In contrast, the average price at Palo Verde from June to August 2020, excluding the high prices of Aug. 18-19, was $52/MWh, Southern California Edison and Pacific Gas and Electric said in protests to FERC.

“Tri-State’s rationale for its sales above the index price is that Tri-State was a price-taker, the sales were consistent with published market index prices, and the prices reflected emergency conditions due to record high temperatures in the Southwest,” FERC wrote. “However, the Palo Verde price index already reflects scarcity conditions, evident based on a comparison of the index prices on the days of Tri-State’s sales to the index prices for other days in August 2020.”

Sellers in the Western Interconnection, excluding CAISO’s footprint, are required to justify prices above WECC’s $1,000/MWh soft price cap, including premiums.

FERC said Macquarie Energy had failed to justify premiums above hub index prices and in some cases had failed to justify sales above the WECC soft price cap (ER21-64).

The commission denied motions by Macquarie and other sellers to raise WECC’s soft price cap to $2,000/MWh, the same as CAISO’s soft cap, saying the question was outside the scope of the proceedings.

It ordered all four sellers to make appropriate refunds within 30 days of the orders.

Thursday’s decisions followed seven similar orders in April for utilities to refund premiums for sales into CAISO on Aug. 18-19 as the ISO struggled to keep the lights on following rolling blackouts on Aug. 14-15. (See FERC Tells PacifiCorp to Refund Premiums and Sellers Urgse FERC to Raise WECC Soft Price Cap.) In those cases, FERC also denied motions to raise WECC’s soft price cap.

Commissioner James Danly dissented both in the April cases and in the latest batch, contending that FERC does not have the authority to “abrogate a contract to sell electricity pursuant to market-based rate authority when the contract price is above a commission-imposed ‘soft’ price cap, absent a finding that the public interest so demands,” Danly wrote in each case.
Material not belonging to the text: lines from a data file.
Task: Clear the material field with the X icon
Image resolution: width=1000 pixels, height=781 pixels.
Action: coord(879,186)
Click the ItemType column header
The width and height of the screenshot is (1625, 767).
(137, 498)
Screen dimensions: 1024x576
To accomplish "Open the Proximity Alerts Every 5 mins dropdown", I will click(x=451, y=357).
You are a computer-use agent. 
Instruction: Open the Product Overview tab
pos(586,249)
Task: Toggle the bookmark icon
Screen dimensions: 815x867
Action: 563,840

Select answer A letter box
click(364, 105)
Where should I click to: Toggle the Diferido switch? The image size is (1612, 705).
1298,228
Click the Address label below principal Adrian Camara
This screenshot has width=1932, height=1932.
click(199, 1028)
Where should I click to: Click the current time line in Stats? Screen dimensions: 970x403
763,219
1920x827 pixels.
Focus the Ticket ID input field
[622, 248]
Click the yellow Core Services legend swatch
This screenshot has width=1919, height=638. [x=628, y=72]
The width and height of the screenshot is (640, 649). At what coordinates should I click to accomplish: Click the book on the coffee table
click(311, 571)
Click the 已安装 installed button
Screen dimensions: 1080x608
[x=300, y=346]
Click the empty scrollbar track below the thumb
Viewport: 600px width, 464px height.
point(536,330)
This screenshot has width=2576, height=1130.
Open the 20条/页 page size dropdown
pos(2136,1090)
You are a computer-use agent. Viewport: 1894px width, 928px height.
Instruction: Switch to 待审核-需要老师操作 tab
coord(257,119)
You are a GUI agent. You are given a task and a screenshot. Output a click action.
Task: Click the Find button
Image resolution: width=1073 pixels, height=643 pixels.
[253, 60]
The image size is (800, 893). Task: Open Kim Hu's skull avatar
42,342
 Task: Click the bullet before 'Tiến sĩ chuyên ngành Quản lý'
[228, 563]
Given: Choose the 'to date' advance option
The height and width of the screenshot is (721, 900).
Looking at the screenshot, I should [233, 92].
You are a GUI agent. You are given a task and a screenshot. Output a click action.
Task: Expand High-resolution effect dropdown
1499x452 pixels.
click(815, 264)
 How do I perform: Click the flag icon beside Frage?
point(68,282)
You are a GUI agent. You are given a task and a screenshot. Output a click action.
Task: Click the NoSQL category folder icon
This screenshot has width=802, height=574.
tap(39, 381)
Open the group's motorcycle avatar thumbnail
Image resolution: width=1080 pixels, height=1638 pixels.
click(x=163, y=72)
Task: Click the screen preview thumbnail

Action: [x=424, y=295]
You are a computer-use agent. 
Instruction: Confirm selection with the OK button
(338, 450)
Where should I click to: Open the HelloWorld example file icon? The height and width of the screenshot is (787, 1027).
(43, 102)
In all four cases decided Thursday, “buyers willingly purchased power during a reliability crisis at a modest premium above prevailing market index prices … [and] there is no showing in the record that these prevailing market prices seriously harmed the public interest,” he said. “Any such argument appears absurd on its face, particularly when internal CAISO prices are capped at levels much higher than the … contract price[s]” in the August 2020 heat wave.